Geographic navigation was designed as a parallel entry to the same records that taxonomy reached, accessed through a different path. Land and Sea collection-site maps carried bubble-density layers at regional and global scale.
The redesigned portal covered 15+ distinct surface types, grouped around five functions.
Data exploration covered Public Data search, BIN detail, and Record detail. Record pages carried six information blocks: Identifiers, Specimen Images, Taxonomy, Sequence with illustrative barcode visualisation, Barcode Index Number, and Collection Data. The Collection Data block alone held 20 fields for location, depth, habitat, collector, and sampling protocol.
Scientific browsing covered Taxonomy and Primer detail. Taxonomy had landing and Browser levels. Primer pages held genetic sequence data, target marker, citation references, and quality-run statistics.
Geographic navigation covered Countries & Oceans at landing, country, and ocean levels. Each country or ocean page held a bubble-density map, attribution donuts, sequence-upload area charts, and collection-activity charts.
Dataset access covered the Datasets landing, curator profiles, and individual dataset pages.
Governance covered Home, Blog with listing and authored articles, News & Events, the Public Data API with parameter documentation, About, and Data Packages.
Data exploration
Record detail with six information blocks and 20-field Collection Data.
Scientific browsing
Primer detail with genetic sequence data, target marker, and quality-run statistics.
Geographic navigation
Country and ocean pages with bubble-density maps, donut attribution, activity charts.
Dataset access
Datasets landing, curator profiles, and individual dataset pages.
Governance
Home, Blog, News & Events, Public Data API, About, Data Packages.
The portal shipped six visualisation types: donut charts for Attribution across sequencing centres and specimen depositories, area charts for sequence uploads and collection activity over time, bubble-density maps at country and global scale, the hierarchical Taxon Treemap, multi-column taxonomy tables, and progress bars.
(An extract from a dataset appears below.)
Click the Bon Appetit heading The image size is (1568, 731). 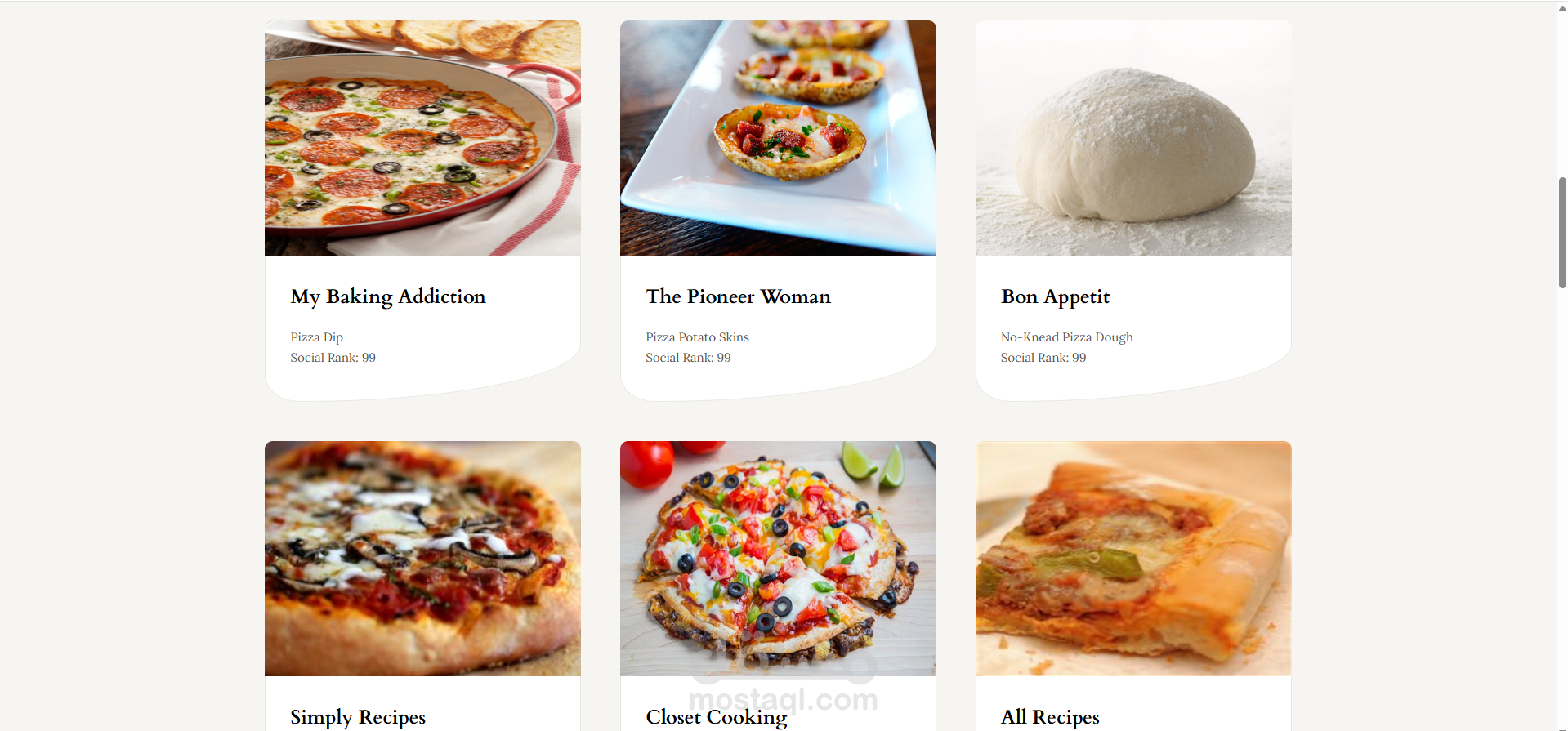pyautogui.click(x=1055, y=297)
Accessibility improvements extended across galleries, maps, data visualisations, and graphs.
A modular design system and handoff documentation closed the engagement, prepared for development continuation.
20,009,310
Specimen records
15,676,313
Specimens with DNA barcodes
351,084
Species with DNA barcodes
20 million specimens. Three audiences. One big-data drill-down architecture built to carry all three.